What needs to be done — In the data below, which lines hold the word "marker"? Copy them.

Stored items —
BEGIN

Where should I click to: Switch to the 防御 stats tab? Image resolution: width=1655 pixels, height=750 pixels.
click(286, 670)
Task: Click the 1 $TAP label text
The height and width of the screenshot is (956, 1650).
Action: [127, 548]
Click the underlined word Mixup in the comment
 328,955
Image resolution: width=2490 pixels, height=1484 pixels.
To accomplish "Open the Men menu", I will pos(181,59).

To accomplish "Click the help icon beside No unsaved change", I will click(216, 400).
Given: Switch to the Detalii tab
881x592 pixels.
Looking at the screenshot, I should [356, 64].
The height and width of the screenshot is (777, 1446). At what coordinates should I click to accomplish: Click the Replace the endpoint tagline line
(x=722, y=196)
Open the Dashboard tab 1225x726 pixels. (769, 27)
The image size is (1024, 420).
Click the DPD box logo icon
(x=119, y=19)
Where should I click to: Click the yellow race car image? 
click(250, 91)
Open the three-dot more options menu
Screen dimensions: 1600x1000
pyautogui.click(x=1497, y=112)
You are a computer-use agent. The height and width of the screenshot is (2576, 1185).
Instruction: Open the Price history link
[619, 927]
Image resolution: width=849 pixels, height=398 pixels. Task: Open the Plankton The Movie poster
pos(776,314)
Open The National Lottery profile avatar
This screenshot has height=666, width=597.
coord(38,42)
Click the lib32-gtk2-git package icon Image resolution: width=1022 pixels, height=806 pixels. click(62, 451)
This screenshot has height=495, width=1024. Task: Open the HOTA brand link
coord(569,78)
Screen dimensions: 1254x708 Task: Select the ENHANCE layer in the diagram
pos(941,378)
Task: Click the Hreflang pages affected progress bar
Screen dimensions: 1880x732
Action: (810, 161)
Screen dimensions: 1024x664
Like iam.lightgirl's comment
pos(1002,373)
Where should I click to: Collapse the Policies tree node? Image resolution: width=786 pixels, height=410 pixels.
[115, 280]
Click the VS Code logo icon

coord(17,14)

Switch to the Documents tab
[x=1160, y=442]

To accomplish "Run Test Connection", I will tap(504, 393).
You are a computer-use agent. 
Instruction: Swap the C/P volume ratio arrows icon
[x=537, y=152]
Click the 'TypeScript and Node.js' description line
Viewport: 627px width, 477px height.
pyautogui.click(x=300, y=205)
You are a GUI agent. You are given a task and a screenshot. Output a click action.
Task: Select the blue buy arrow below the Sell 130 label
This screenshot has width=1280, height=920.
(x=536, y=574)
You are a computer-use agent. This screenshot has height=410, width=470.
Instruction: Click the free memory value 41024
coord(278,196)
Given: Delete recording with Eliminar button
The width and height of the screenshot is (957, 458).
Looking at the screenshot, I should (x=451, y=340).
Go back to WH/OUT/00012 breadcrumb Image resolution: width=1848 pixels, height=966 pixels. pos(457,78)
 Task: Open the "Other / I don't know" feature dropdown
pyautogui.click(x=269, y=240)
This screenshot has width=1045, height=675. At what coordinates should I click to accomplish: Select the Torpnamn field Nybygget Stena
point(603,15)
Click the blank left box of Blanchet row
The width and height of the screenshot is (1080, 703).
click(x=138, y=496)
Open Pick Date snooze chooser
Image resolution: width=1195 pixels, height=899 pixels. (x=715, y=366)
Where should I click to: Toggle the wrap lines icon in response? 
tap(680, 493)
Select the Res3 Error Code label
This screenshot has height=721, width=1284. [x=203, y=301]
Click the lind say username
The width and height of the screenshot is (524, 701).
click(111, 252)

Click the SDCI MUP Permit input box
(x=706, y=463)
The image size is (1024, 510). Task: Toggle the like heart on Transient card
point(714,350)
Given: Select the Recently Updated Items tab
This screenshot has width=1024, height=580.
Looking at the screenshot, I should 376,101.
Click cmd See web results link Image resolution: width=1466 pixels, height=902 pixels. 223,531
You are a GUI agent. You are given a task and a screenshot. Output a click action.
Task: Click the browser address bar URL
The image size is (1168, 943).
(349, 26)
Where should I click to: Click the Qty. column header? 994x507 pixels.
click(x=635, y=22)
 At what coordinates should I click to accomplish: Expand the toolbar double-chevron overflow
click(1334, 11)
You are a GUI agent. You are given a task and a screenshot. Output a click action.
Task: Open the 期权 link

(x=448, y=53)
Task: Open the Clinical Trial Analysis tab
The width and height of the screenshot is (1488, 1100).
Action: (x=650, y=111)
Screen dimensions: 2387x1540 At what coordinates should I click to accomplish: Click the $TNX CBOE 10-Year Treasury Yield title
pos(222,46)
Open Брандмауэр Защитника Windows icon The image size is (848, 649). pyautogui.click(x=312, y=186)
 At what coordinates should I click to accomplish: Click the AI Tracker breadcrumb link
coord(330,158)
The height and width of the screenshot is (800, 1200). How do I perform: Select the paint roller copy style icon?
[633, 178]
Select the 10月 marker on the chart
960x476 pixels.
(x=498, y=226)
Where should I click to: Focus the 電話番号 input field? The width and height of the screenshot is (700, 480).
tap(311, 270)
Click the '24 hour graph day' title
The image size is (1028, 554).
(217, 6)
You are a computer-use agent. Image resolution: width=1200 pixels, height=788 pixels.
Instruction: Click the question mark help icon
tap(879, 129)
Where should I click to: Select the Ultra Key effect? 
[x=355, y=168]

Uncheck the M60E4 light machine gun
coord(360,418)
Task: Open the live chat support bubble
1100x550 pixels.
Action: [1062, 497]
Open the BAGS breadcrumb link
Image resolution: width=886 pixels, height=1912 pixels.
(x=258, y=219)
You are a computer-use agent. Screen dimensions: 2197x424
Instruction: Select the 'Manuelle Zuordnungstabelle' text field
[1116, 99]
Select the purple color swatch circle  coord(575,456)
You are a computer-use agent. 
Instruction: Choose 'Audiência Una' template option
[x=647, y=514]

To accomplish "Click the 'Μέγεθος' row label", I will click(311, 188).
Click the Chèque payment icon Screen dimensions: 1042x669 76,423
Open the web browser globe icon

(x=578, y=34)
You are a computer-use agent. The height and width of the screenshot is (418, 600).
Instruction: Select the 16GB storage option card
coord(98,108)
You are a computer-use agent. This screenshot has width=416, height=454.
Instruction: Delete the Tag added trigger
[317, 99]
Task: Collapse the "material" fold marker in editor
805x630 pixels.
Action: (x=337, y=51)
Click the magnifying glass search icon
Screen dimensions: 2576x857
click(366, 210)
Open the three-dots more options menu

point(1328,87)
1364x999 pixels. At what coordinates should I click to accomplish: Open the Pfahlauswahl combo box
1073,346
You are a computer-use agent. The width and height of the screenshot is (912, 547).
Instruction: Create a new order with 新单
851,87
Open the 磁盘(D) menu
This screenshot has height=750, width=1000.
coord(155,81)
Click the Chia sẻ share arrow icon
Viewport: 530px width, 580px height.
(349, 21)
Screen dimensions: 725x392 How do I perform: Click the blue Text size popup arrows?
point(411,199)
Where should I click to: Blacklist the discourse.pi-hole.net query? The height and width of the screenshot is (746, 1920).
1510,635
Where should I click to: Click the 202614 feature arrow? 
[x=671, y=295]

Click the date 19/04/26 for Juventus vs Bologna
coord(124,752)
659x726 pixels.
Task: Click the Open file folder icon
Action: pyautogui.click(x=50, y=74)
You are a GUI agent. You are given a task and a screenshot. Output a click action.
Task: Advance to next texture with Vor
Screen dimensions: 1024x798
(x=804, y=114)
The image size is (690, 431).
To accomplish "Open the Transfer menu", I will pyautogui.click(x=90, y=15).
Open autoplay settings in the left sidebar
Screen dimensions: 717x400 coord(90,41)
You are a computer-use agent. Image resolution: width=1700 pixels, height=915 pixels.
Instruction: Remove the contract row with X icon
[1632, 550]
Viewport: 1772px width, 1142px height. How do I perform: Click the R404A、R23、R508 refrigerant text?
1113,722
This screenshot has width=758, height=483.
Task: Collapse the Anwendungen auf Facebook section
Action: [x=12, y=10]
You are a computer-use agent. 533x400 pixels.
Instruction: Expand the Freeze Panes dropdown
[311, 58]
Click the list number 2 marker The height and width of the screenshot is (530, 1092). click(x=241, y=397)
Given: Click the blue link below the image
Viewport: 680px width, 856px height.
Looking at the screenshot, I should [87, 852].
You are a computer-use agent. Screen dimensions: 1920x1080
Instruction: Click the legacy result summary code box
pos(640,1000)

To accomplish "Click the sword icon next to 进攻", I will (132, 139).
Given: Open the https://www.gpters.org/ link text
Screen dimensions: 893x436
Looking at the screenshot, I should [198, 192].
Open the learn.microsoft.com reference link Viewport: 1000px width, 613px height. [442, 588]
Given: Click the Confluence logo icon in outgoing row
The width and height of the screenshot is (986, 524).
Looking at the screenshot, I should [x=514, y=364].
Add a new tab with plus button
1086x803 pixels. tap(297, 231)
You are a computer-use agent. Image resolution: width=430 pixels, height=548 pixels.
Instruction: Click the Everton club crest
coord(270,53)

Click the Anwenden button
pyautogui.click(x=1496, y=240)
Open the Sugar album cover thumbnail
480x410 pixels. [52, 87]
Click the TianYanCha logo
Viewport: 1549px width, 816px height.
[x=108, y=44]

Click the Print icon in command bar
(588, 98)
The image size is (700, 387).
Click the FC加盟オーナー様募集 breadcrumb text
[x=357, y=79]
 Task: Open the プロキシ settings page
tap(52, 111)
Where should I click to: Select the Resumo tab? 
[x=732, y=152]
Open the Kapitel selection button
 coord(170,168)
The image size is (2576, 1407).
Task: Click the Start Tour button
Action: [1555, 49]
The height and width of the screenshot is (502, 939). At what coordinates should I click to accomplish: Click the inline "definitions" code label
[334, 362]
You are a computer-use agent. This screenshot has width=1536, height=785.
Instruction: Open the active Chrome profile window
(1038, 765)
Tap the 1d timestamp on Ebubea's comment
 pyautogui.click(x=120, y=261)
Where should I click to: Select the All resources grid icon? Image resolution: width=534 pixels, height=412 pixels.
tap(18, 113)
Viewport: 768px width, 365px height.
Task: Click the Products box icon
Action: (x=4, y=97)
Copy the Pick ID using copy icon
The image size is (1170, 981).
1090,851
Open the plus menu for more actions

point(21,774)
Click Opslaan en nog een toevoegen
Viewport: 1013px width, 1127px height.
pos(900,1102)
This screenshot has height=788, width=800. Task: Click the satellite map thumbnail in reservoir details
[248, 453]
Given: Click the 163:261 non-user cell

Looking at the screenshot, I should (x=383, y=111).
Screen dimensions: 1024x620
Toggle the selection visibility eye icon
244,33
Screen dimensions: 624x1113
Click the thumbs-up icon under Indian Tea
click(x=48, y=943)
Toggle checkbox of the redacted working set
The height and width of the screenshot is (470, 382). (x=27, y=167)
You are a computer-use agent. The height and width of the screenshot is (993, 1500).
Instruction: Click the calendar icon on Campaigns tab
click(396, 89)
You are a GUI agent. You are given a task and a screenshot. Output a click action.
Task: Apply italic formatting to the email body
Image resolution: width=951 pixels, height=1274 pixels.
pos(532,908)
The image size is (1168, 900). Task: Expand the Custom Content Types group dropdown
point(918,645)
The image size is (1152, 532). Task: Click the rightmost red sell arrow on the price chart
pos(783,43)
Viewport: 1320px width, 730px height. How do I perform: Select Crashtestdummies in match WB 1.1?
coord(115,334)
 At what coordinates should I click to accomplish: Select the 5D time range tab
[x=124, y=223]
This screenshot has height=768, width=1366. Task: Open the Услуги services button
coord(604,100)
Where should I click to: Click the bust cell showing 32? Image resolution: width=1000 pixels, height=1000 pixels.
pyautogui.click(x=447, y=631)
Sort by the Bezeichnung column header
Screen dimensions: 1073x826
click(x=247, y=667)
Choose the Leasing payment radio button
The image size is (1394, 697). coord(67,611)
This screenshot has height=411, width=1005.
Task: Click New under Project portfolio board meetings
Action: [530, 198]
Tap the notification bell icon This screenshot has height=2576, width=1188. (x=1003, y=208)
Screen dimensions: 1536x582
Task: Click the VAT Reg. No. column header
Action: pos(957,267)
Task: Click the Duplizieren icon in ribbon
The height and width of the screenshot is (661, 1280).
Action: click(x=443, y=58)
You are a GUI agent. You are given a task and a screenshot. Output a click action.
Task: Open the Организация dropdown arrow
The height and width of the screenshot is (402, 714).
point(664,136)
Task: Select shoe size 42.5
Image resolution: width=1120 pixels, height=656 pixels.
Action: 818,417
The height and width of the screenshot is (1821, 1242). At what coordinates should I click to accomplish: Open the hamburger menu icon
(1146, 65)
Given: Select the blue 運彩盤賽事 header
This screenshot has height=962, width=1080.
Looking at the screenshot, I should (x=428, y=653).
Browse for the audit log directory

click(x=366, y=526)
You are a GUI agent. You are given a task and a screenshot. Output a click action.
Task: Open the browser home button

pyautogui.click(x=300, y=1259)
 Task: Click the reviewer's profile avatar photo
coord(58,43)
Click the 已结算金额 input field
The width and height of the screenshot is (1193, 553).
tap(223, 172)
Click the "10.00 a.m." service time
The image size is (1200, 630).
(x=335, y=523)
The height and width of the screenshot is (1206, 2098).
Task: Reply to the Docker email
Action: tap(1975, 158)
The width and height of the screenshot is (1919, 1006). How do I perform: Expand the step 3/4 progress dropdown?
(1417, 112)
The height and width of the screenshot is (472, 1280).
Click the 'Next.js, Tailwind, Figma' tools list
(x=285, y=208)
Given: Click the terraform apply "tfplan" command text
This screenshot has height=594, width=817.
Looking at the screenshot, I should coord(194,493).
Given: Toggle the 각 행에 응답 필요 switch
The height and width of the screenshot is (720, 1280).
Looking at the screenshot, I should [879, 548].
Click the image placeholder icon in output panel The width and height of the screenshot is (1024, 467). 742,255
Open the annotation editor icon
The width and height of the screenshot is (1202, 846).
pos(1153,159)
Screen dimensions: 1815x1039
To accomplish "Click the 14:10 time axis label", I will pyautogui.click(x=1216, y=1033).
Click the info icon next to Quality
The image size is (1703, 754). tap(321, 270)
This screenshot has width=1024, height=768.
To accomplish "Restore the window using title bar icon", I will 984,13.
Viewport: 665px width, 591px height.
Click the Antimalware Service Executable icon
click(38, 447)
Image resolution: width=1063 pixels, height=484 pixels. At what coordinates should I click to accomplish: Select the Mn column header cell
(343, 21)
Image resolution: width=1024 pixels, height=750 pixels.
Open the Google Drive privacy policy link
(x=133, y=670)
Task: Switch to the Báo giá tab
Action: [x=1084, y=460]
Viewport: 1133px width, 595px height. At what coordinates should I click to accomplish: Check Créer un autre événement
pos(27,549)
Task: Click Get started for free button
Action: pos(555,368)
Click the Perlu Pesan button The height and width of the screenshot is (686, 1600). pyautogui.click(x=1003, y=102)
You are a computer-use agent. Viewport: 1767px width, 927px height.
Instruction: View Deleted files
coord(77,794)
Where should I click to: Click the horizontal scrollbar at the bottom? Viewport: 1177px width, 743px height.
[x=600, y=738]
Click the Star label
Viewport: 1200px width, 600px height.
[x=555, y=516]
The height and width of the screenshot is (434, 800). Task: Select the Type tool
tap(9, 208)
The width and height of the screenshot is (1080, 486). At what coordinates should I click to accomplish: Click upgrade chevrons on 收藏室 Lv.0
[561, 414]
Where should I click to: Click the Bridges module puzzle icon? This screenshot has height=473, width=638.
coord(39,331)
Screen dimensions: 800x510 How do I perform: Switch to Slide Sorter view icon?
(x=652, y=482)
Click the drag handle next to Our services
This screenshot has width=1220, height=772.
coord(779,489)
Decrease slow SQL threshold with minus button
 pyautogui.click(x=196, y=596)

END

Output of the task —
Select the 10月 marker on the chart
Task: Collapse the "material" fold marker in editor
Click the list number 2 marker The height and width of the screenshot is (530, 1092). click(x=241, y=397)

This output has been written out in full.